Not range anxiety, but pricing.

In the Energy Information Administration's Annual Energy Outlook 2012 report, it suggests that buyers aren't confident that they'll see any payback from the high initial purchase prices common to most EVs.

The report states (via ECT.coop), “Although consumers may value high-cost battery electric vehicles for a variety of reasons, it is unlikely that they can achieve wide-scale market penetration while their additional purchase costs remain significantly higher than the present value of future fuel savings."

6,200 EVs per manufacturer by 2015? Or half a million?

Even if gas were to rise to $6 per gallon, buyers would still be unlikely to see payback within a five-year ownership period, given the discrepancy in purchase costs. This echoes our own five-year findings, though with tax incentives and lower service costs included, the difference is much lower.

The EIA expects that the cost of electric vehicles will only fall with battery prices, and the report does envision that happening over the next few years.

By 2015, the average 100-mile electric car should cost $33,000 (before incentives), and sell in numbers of around 6,200 per year. Given that the Renault-Nissan alliance expects to be selling half a million electric vehicles by 2015, the EIA's figures look particularly low. Even more so next to Elon Musk's optimistic predictions...

Should the average cost of a 100-mile EV fall to around $25,000--which it doesn't see happening for another twenty years or more--it suggests that sales could grow to 1.3 million per year.

That time period sounds a little pessimistic to us, though the pricing figures do consider an incremental rise in cost of buying vehicles, due to inflation. The report doesn't seem to take into account the greater rise in price of regular internal combustion vehicles due to tighter 2025 emissions legislation.

$25,000 electric cars not that far away...

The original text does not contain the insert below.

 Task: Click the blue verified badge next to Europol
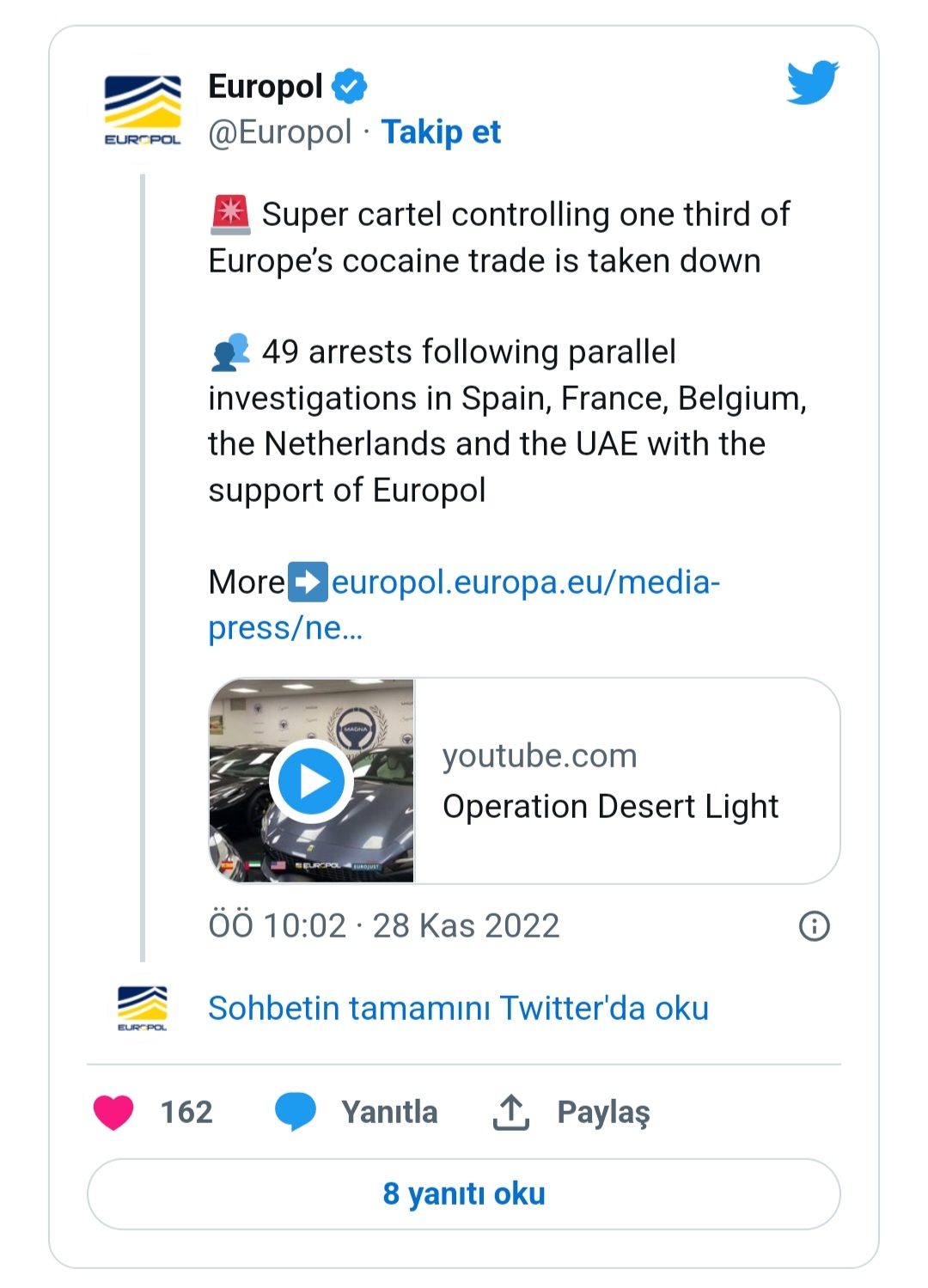tap(350, 86)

Pre-incentives, the 2012 Mitsubishi i is already less than $30,000, and the 100-mile 2012 Nissan Leaf is $35,000. We'd be surprised if, with many more electric cars due on the market in the next few years, the average cost has only decreased to $33,000.

The EIA's report, which you can find here, also suggests that 100-mile EVs will still be the norm by 2035, as though pricing will have come down, electric cars with longer range--200 miles, for example--will still be more expensive than mass market consumers are willing to pay.

In addition to pricing, the report suggests charging times, the lack of a widespread public charging infrastructure, and the general increase in economy of regular gasoline vehicles, are also factors contributing to low electric vehicle sales.

Naturally, many of these factors aren't so much of an issue for the early adopters of electric cars, who prioritize technology and green credentials, or may have a longer-term view than just five years.

If you've not bought an electric car yet, what major factor is stopping you? Price, range, or something else?

Leave us your thoughts in the comments section below.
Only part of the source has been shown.